| Goal of the exercise |
Count the lines in the listing below that contain the string "Enable". Reply with the number only.
** begin **
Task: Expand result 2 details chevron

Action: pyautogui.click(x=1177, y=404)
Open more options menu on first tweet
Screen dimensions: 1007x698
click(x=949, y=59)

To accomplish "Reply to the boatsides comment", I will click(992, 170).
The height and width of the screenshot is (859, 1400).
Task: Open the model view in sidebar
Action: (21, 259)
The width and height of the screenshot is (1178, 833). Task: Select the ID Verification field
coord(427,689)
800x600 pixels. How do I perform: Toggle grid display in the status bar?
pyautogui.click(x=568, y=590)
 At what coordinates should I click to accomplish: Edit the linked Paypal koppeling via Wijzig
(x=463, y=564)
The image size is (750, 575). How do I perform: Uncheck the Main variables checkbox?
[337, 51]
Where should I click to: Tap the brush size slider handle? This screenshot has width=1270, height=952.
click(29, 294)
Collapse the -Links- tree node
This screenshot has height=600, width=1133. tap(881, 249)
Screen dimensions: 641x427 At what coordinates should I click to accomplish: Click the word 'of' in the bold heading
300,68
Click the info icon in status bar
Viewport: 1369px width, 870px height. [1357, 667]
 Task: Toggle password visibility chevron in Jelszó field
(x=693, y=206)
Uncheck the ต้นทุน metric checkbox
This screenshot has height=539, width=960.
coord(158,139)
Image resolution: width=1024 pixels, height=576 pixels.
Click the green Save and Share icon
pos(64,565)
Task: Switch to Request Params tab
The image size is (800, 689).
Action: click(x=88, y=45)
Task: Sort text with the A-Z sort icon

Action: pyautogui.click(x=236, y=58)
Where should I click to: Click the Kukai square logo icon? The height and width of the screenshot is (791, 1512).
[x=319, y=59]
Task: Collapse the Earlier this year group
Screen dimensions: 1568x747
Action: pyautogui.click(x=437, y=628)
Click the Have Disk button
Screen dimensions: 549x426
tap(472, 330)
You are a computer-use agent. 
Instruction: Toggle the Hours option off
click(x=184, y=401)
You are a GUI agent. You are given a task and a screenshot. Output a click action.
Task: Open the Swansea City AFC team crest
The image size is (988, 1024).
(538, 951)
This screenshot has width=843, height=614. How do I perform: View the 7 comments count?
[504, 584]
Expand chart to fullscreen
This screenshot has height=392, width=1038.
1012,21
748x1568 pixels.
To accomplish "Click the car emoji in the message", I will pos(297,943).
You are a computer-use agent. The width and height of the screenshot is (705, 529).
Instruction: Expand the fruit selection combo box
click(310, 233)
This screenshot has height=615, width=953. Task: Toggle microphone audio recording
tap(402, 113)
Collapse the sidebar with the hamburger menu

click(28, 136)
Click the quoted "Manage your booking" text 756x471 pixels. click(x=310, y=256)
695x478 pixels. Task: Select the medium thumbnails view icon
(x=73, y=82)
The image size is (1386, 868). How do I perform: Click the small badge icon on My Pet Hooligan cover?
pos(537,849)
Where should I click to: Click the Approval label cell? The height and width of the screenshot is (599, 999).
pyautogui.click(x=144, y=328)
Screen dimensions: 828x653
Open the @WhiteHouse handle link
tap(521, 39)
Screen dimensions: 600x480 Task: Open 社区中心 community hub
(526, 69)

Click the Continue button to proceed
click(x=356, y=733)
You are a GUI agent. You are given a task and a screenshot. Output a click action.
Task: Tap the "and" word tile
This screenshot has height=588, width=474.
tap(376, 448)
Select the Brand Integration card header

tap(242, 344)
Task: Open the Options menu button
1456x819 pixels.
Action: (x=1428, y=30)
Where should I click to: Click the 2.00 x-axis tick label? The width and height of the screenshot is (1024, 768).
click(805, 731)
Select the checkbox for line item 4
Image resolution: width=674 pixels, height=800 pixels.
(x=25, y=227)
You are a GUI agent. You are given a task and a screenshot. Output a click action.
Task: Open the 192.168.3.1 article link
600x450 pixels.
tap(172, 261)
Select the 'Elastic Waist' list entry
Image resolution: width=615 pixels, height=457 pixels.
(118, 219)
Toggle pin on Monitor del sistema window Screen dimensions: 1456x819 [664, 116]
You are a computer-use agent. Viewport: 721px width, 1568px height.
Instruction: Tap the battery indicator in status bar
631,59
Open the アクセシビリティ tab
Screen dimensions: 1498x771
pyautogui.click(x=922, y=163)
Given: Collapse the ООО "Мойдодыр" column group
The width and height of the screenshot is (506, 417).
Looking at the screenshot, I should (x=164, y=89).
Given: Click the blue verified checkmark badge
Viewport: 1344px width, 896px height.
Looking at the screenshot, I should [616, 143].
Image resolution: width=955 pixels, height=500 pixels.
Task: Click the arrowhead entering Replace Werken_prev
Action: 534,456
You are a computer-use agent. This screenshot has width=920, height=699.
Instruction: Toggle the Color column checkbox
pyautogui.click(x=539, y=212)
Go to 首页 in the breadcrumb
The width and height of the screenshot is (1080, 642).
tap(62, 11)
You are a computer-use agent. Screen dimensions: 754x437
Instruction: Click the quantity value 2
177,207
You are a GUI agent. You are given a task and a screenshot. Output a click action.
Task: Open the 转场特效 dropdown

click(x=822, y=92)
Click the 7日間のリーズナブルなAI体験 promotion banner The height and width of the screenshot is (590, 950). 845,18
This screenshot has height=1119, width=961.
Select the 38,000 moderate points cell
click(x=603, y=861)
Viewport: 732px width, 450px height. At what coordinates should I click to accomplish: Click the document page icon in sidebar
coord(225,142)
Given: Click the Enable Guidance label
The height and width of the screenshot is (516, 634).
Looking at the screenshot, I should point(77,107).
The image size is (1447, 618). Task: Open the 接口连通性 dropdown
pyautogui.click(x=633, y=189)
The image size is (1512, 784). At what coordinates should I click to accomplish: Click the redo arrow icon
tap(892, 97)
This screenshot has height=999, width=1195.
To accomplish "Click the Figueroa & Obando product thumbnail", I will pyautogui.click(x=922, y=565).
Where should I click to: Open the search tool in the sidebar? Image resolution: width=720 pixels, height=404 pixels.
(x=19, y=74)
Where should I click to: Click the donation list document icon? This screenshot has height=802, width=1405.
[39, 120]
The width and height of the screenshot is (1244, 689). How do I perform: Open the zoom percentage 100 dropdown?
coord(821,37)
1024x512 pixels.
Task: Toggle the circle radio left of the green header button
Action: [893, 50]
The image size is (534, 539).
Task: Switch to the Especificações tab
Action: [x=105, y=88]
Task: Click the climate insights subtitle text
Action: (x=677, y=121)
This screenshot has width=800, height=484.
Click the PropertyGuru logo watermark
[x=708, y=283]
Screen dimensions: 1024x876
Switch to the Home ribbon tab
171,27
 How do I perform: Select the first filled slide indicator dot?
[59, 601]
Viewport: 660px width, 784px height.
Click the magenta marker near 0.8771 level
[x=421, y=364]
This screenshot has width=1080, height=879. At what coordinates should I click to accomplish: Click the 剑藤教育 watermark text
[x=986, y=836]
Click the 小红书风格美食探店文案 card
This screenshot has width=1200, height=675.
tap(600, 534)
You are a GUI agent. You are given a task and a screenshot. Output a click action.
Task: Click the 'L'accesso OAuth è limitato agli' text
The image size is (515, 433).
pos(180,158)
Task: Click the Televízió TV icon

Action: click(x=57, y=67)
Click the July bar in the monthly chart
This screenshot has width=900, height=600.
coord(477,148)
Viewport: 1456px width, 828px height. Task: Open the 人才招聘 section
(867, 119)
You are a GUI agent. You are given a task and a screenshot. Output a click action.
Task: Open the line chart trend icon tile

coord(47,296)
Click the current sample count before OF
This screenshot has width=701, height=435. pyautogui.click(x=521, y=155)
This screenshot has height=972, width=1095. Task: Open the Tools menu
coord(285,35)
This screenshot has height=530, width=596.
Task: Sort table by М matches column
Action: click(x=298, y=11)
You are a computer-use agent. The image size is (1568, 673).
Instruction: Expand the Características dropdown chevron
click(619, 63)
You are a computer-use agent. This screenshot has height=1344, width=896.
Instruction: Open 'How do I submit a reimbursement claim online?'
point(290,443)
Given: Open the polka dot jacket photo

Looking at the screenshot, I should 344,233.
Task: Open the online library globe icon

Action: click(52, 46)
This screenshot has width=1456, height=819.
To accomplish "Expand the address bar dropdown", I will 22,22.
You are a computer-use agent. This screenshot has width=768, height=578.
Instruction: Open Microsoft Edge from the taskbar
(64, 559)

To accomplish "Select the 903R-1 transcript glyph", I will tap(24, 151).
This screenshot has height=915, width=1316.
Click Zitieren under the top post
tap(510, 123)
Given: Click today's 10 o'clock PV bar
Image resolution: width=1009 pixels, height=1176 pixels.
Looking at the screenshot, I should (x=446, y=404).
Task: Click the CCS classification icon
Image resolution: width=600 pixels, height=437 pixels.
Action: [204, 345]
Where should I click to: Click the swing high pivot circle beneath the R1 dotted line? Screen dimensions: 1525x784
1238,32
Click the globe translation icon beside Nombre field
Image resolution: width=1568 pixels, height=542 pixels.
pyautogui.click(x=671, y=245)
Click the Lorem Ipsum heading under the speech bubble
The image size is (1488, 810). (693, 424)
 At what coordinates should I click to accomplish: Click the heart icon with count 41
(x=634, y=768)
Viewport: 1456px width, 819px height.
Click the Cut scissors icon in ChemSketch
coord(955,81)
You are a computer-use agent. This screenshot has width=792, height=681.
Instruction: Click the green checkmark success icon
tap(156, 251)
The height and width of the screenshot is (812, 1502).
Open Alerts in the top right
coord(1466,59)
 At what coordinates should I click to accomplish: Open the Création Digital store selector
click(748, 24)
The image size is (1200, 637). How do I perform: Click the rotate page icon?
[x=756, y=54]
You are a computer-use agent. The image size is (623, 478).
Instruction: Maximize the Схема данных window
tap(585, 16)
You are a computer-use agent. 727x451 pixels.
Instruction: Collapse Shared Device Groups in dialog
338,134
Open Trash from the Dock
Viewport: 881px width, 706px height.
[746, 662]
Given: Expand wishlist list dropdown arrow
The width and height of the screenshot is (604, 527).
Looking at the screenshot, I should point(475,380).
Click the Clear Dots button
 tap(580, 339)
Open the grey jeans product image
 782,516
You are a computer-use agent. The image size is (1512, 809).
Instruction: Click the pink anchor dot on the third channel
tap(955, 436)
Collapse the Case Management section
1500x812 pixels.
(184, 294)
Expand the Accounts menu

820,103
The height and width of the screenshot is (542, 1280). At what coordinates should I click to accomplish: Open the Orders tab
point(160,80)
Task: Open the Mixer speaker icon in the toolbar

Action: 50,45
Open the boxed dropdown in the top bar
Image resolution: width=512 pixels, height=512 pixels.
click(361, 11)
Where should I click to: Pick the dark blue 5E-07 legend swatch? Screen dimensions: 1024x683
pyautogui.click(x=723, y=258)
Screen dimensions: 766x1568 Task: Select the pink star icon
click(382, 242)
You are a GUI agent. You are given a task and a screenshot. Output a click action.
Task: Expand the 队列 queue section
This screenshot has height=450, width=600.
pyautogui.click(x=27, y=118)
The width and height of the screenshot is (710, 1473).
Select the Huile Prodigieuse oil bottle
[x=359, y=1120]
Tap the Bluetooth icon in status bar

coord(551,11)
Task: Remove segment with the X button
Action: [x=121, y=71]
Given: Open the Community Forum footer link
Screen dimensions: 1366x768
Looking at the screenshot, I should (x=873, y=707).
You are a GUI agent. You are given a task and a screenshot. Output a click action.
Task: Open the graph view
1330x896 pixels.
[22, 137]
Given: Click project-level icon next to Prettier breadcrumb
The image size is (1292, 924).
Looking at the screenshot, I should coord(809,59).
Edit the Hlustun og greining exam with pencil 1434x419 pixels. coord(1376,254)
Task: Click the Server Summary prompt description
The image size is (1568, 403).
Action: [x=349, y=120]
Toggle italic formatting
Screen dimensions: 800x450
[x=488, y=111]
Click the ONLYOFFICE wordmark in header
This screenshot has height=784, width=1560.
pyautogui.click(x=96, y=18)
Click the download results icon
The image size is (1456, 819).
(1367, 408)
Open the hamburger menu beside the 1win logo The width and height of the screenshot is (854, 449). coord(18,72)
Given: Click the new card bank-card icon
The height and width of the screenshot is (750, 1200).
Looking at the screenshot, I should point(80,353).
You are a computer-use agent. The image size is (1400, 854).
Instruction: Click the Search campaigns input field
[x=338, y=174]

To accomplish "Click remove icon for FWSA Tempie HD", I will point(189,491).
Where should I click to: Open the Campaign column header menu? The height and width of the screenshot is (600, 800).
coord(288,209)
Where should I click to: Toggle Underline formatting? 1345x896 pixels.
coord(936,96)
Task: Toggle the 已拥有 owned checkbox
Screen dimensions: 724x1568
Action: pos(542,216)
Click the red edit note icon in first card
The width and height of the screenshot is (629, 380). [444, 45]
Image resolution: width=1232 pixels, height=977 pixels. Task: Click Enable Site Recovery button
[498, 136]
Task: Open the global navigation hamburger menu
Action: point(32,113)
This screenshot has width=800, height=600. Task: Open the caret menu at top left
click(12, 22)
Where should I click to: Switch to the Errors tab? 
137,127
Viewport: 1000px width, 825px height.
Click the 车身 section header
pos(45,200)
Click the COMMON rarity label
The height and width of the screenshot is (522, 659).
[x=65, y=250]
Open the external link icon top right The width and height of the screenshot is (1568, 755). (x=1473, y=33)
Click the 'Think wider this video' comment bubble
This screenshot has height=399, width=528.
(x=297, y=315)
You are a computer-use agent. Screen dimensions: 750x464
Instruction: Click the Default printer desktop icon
** end **
| Solution to the exercise |
2